[Opening DATA UNDER STUDY section]
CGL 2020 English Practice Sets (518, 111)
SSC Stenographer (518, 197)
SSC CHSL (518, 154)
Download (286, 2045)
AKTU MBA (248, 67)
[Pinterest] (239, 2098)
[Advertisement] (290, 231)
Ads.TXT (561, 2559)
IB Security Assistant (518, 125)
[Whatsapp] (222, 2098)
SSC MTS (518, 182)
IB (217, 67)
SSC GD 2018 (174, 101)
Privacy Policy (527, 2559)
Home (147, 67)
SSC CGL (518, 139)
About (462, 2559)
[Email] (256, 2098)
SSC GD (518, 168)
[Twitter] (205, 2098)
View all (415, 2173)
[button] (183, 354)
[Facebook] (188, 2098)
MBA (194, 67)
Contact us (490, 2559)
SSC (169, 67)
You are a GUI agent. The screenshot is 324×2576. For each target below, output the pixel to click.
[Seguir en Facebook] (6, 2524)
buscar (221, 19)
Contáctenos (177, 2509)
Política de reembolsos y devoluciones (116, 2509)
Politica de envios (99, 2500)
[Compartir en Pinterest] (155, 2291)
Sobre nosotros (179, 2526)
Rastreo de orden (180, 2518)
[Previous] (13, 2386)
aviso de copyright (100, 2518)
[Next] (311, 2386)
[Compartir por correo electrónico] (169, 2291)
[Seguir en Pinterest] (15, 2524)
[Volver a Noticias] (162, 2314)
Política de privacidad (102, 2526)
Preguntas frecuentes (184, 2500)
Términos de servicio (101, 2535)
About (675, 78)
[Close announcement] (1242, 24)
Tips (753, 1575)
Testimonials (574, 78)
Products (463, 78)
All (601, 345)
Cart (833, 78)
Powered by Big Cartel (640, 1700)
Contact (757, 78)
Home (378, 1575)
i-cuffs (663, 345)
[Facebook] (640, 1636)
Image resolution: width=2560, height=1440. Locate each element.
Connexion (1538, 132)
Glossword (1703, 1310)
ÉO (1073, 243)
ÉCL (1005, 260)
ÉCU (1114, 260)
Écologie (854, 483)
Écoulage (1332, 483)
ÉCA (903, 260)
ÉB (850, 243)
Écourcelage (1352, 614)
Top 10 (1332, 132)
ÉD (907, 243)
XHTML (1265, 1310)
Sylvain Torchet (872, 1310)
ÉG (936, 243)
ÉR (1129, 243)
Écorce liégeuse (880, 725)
[Closing DATA UNDER STUDY section]
WHAT IS REQUIRED. Could you restate word for word the lines above, from the one that contains "[Pinterest] (239, 2098)" through the one that contains "[Email] (256, 2098)", and no others?

COMPLETED EXERCISE.
[Pinterest] (239, 2098)
[Advertisement] (290, 231)
Ads.TXT (561, 2559)
IB Security Assistant (518, 125)
[Whatsapp] (222, 2098)
SSC MTS (518, 182)
IB (217, 67)
SSC GD 2018 (174, 101)
Privacy Policy (527, 2559)
Home (147, 67)
SSC CGL (518, 139)
About (462, 2559)
[Email] (256, 2098)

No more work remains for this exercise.